Arizonans losing the war of Independents
EJ Montini, The Republic | azcentral.com 3:22 p.m. MST April 12, 2014
Rick Murphy would like to be Arizona's next governor, and because he is a smart, ambitious man, and a proud, successful member of the state's largest political constituency he has … no chance.
Mostly because the Republicans who control state government don't want someone like Murphy in office.
And neither do the Democrats.
For his part, Murphy would appreciate it if this situation irritated you as much as it does him.
Because it should.
"This is a dirty little secret that the parties have been hiding, but that is about to end," he told me. "Here come the party crashers."

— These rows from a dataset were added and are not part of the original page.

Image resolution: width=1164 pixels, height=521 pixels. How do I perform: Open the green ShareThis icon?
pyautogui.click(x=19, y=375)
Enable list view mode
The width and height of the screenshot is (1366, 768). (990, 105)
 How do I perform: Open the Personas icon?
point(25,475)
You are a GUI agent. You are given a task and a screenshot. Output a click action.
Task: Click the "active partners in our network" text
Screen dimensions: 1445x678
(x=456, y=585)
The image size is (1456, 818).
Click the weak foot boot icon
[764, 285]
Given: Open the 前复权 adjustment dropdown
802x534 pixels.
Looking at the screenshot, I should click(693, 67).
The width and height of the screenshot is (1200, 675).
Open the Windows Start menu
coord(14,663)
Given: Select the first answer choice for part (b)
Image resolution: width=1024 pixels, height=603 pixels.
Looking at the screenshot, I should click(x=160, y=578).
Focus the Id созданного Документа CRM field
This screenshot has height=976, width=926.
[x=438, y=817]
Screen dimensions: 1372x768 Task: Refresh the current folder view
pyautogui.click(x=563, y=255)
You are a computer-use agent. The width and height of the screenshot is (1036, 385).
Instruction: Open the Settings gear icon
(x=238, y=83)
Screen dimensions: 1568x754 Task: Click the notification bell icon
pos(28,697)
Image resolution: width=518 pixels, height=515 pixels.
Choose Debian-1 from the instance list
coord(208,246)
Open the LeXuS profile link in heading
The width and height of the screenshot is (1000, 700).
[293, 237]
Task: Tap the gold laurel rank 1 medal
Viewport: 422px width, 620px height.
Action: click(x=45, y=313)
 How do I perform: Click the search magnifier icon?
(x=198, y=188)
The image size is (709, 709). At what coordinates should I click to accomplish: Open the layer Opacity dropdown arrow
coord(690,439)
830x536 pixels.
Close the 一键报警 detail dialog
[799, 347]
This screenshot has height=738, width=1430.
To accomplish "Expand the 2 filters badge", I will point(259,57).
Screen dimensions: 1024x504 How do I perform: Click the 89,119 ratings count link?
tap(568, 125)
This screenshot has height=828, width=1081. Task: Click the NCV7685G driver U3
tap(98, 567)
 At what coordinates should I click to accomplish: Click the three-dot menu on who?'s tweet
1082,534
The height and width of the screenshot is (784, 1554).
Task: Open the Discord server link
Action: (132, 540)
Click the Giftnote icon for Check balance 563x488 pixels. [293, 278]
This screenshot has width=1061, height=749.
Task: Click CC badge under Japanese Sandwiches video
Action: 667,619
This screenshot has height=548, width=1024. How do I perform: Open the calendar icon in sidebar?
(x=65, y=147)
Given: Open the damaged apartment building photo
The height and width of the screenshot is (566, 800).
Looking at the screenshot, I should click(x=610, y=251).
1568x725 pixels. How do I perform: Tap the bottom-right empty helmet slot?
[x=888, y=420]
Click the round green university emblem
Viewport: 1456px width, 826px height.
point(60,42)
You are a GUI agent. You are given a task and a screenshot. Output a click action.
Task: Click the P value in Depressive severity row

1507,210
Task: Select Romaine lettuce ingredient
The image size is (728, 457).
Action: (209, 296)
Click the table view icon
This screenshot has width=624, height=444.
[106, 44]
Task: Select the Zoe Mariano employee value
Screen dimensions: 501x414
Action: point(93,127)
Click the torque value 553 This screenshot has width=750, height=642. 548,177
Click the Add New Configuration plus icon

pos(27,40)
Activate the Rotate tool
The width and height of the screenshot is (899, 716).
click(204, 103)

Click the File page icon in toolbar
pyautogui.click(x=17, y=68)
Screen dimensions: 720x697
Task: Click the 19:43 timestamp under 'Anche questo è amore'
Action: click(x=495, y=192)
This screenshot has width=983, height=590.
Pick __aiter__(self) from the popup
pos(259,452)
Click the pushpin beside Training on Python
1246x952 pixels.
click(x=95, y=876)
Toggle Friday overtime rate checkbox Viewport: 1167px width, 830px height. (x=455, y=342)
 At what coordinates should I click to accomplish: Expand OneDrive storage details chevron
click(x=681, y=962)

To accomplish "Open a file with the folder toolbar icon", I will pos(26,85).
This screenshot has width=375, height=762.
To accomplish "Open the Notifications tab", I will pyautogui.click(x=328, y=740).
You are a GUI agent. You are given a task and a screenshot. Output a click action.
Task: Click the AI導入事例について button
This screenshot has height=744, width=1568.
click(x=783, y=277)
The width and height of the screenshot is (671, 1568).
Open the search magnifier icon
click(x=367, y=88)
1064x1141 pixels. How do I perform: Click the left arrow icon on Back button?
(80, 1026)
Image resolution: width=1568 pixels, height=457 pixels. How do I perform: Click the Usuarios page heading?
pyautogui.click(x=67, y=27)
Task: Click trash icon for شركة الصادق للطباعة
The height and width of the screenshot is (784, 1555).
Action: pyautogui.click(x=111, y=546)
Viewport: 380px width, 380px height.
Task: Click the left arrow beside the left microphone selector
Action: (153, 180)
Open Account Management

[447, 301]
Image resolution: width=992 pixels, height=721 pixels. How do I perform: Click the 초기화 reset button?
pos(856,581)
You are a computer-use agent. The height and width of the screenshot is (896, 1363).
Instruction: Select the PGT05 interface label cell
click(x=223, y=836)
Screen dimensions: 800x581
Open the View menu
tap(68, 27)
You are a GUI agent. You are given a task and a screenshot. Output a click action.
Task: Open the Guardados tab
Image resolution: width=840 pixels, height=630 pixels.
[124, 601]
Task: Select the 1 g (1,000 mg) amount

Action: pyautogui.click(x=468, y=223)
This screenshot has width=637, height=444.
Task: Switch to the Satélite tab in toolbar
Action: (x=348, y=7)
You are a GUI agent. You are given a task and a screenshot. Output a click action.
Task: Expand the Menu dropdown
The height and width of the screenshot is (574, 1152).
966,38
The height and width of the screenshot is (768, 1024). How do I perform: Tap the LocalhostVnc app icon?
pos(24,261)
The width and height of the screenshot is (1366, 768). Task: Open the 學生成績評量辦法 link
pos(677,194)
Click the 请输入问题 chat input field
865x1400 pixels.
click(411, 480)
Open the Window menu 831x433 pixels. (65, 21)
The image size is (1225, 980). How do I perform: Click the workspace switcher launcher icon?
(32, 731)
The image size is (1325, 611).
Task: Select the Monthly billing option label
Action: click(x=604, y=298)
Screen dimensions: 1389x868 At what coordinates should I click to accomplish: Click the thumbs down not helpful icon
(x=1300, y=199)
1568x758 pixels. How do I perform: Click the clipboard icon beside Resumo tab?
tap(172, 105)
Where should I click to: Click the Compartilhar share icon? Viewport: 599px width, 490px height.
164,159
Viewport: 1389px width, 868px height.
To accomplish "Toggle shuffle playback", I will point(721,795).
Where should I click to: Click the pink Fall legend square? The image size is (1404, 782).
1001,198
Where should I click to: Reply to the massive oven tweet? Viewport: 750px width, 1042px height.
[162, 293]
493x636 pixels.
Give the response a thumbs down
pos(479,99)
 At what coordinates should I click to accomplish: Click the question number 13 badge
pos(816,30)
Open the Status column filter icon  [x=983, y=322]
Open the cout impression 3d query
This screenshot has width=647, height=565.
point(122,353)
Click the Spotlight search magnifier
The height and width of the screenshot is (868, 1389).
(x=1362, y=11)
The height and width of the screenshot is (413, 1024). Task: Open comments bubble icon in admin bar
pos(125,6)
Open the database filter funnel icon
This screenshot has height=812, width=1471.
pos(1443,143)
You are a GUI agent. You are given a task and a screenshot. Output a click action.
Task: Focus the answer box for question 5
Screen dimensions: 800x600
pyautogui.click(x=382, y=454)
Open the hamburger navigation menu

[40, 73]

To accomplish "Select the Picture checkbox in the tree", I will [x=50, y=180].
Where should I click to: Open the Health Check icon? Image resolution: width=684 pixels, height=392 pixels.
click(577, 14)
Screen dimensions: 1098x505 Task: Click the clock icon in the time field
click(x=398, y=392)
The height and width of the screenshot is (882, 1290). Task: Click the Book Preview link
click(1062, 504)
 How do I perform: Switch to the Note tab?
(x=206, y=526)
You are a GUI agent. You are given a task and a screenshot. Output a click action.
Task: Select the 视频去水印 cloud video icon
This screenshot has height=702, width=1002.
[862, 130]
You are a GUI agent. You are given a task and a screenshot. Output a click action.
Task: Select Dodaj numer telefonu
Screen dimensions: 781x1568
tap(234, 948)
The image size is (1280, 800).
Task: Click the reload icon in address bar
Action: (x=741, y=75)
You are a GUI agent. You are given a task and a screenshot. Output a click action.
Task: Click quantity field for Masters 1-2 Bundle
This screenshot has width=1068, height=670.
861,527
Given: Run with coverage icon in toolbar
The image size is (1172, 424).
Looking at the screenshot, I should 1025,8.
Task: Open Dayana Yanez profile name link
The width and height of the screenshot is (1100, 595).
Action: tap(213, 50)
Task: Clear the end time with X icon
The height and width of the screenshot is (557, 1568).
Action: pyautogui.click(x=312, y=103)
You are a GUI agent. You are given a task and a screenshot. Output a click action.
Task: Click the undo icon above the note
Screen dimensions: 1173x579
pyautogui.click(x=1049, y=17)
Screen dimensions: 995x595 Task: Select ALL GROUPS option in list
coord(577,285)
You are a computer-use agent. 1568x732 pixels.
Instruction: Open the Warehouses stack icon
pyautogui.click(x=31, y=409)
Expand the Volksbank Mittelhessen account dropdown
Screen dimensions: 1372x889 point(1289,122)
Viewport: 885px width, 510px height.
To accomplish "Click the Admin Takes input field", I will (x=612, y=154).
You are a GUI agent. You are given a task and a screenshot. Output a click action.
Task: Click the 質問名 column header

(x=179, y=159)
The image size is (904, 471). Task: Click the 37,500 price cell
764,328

By which he means – the Independents.
Not long ago Arizona Secretary of State Ken Bennett announced that men and women who officially register to vote as independents now make up the largest percentage of voters in the state, 34.88 percent.
That puts their number at 1.13 million.
Murphy is one of them.
He is the founder and president of Murphy Broadcasting, headquartered in Lake Havasu City. As a young man he started a radio station in Parker, and now owns five stations that serve Lake Havasu City, Bullhead City, Kingman, Parker, and Laughlin, NV.
He has this radical – apparently dangerous -- idea that an independent-minded person who is not affiliated with a major political party or beholding to the special interests who control those parties could do a lot of good for the state.
In Arizona, that's practically impossible to pull off.
Not because someone like Murphy couldn't get the votes but because he'd have a really, really hard time simply getting on the ballot.
Because Republicans and Democrats get to make the rules. And according to the rules as they've written them, Independents might as well start calling themselves Irrelevants.
Because that's what they are.
At least in terms of getting elected.
State law – written by Republicans and Democrats – now requires a Republican running for statewide office to collect at least 5,651 valid signatures to appear on the ballot. A Democrat, whose party has few members than the Republicans, needs 4,804.
An Independent like Murphy, however, is required by law to collect signatures of three percent of "other" registered voters, which now adds up to 34,028.
Just to qualify for the ballot.
"I have been wrestling with this issue," Murphy told me. "I can go ahead and buy the signatures for about $100,000 and get on the ballot, with a real long shot at winning, or just throw in the towel because it is so difficult to compete with the parties. I have not decided but will do so shortly."
Chris Herstam, a former Republican legislator who has worked to diminish the stranglehold the major parties have on the election process by way of things like an open primary calls the current system "ridiculous."
He told me, "Our political system is rigged. Even as their numbers dwindle, the two major parties refuse to change our state laws that would provide a level playing field for Independent candidates. Independents now outnumber Republicans and Democrats. Why should the two party primaries be subsidized by government taxes raised from many Arizonans who want nothing to do with party organizations? The time for a single nonpartisan open primary has come."
If that were to happen and Arizona went to nonpartisan open primaries a person like Murphy would have a fighting chance. And if independent voters banned together as a unified voting block they'd have the clout to actually make it happen.
But they won't.
Mostly because they're just so darned … independent.